More Project Tango Specs Revealed, Showing Two Wide-Angle And One Depth-Sensing Camera

Google’s Project Tango smartphone is a 3D environment sensing hardware experiment, which the company is hoping to ship to developers soon (today is the anticipated ship date Google stated, in fact) had some of its specs revealed in a Chrome issue tracker spotted by Myce this morning. The new specs give us a closer look at how exactly Google does its 3D context sensing magic.

The key ingredients appear to be three cameras that capture a 120-degree wide-angle field of view from the front, an even wider 180 degree span from the back, a depth sensing camera that captures images at the relatively modest 320×180 resolution, and a 4MP color camera sensor for snapping regular pics.

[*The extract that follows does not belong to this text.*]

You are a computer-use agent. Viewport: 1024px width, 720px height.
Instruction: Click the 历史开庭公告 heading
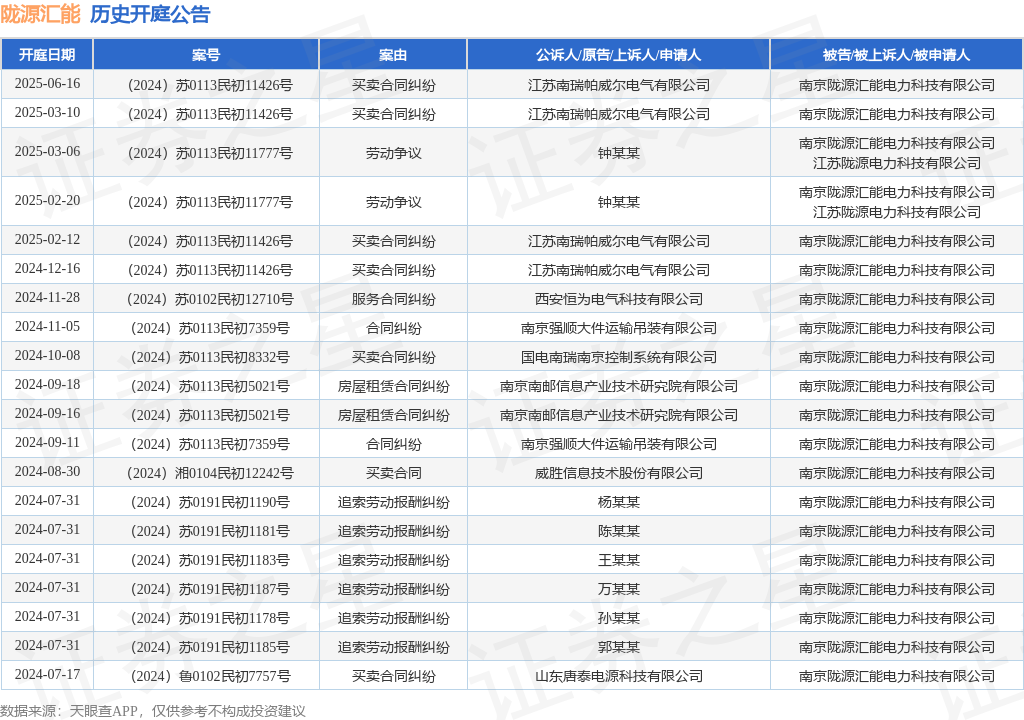(x=150, y=14)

That’s a lot of photo gear packed into one device, but the 5-inch prototype smartphone handset still retains relatively consumer-friendly dimensions, judging by early video looks.

Tango is the work of Google’s Advanced Technology And Projects (ATAP) division, a group it acquired from Motorola when it bought that company’s mobile devices business, and retained when it sold it again to Lenovo. The special R&D group is staffed by ex-DARPA and other senior technical staff, and has also spearheaded the Project Ara modular smartphone project, as well as done work on tattoo-based authenticators and medication delivery methods.

While in its early stages, Tango also paves the way for a lot more to come on the back of improvements to smartphone-based robotic vision work, which has amazing potential for the future of mobile devices.